- **Problem**: Wherever "reply" appears in the records below, copy the line that holds it.

━━━━━ Dataset records ━━━━━

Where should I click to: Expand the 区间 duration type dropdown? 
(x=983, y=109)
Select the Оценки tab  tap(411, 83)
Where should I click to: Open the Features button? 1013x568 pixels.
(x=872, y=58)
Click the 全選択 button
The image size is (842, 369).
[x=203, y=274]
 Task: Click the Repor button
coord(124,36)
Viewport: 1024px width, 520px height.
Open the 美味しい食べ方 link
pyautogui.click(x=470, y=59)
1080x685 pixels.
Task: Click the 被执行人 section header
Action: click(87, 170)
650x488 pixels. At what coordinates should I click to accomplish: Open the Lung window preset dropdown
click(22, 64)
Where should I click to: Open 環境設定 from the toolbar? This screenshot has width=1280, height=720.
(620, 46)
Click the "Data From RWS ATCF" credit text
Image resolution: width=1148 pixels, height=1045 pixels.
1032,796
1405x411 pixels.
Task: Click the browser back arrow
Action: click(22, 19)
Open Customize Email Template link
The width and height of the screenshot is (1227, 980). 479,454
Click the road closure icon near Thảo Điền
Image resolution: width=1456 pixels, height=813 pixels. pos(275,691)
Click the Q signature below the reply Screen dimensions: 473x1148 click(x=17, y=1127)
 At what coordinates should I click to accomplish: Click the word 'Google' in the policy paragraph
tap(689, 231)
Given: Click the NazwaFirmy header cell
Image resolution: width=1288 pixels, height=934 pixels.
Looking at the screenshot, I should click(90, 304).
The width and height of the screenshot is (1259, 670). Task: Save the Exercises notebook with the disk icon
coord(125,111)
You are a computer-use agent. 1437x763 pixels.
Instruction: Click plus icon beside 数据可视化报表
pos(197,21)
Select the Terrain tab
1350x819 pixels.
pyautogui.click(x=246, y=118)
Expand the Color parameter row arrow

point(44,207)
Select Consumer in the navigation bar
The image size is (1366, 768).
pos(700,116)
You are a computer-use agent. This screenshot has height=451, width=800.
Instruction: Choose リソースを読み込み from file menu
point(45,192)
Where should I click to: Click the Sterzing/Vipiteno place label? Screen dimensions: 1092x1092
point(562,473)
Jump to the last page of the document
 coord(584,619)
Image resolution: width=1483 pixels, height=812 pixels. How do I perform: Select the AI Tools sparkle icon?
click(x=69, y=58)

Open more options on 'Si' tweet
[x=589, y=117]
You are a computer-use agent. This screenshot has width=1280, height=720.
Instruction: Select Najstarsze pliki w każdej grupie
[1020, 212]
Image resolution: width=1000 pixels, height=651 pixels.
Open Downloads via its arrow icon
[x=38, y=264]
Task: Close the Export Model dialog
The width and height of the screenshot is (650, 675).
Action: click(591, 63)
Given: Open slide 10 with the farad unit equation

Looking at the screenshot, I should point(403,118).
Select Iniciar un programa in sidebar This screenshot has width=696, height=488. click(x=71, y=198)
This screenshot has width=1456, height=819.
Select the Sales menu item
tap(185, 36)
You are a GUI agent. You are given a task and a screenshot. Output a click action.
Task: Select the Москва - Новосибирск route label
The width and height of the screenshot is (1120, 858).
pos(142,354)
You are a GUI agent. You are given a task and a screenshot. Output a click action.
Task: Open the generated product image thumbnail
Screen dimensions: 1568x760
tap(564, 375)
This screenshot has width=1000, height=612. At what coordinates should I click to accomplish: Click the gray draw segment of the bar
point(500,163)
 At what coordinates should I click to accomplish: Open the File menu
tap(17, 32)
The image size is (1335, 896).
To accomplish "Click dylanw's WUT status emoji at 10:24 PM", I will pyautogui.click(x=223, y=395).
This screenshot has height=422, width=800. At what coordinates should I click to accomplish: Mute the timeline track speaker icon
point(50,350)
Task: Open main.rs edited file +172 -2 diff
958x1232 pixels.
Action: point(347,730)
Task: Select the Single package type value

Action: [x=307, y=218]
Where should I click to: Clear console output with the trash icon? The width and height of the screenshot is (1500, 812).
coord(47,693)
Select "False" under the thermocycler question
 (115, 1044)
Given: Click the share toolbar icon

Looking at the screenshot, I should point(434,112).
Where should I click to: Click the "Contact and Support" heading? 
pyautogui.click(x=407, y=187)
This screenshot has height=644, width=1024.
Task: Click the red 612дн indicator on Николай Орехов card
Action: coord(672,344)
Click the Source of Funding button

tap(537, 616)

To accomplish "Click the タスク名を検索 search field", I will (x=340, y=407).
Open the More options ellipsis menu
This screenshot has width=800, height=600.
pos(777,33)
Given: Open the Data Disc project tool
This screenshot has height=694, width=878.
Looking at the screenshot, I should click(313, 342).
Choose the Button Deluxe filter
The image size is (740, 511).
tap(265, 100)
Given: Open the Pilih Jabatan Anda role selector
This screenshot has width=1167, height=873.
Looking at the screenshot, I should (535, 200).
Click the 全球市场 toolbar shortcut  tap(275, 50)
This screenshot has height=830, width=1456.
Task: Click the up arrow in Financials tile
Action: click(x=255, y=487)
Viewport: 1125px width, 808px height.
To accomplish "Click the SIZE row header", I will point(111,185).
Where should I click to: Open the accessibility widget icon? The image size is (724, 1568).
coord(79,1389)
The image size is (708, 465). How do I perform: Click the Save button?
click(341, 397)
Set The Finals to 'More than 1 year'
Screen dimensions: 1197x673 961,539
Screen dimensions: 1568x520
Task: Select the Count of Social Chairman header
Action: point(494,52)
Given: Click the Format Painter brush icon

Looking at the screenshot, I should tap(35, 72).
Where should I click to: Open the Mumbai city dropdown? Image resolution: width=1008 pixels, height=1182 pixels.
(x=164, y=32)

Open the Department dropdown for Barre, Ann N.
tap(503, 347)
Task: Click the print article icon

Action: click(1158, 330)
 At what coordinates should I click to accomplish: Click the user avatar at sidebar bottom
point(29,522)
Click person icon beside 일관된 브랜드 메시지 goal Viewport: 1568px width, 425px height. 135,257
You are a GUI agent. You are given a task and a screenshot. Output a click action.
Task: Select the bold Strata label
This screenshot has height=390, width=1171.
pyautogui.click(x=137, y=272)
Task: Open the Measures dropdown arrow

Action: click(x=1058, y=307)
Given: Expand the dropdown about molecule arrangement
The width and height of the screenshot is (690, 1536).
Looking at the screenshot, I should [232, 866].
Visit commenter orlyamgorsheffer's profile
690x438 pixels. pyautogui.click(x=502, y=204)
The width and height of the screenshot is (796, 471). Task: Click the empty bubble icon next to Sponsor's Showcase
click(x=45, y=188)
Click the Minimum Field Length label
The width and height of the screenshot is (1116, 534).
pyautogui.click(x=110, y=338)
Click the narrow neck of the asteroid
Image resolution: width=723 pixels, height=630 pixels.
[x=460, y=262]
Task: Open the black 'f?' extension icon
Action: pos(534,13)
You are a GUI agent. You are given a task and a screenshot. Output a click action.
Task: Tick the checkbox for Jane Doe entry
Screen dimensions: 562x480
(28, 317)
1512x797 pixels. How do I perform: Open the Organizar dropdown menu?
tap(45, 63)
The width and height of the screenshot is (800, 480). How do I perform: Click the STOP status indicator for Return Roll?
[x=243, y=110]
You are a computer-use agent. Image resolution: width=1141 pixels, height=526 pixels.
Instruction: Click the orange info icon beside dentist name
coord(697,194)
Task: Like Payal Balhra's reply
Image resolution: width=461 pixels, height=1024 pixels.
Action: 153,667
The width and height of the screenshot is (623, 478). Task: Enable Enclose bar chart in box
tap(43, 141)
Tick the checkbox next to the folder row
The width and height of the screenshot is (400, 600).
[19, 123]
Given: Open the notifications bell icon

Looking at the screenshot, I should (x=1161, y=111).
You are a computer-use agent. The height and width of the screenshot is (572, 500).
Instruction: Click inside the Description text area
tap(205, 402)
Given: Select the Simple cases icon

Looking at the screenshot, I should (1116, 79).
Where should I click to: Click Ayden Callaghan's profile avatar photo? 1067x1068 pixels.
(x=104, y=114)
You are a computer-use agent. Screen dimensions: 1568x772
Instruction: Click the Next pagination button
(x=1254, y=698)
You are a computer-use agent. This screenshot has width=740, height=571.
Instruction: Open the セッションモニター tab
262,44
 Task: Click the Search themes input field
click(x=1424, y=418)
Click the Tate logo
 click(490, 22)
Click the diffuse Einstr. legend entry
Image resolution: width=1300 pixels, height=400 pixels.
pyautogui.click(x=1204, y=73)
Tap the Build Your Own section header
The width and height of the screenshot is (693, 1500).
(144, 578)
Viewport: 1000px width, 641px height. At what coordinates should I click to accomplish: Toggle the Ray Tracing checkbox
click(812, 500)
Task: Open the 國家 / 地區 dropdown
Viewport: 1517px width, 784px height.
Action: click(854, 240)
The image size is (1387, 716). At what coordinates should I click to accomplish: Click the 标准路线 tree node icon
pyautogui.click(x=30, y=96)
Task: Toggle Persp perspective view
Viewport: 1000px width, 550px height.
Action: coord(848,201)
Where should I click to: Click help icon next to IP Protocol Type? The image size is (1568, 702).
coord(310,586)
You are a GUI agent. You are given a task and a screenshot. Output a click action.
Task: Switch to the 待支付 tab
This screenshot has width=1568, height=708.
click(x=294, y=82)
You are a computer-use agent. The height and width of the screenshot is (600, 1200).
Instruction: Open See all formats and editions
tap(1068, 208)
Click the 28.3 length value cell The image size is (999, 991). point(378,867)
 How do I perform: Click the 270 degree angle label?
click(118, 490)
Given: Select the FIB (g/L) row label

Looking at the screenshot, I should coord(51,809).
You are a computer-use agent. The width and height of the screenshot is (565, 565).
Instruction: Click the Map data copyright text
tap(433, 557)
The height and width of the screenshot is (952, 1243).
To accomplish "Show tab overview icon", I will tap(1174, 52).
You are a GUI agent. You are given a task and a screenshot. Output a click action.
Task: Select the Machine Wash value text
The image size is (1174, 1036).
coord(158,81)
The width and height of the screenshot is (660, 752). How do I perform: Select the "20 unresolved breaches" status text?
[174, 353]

━━━━━

- **Problem solution**:
Click the Q signature below the reply Screen dimensions: 473x1148 click(x=17, y=1127)
Task: Like Payal Balhra's reply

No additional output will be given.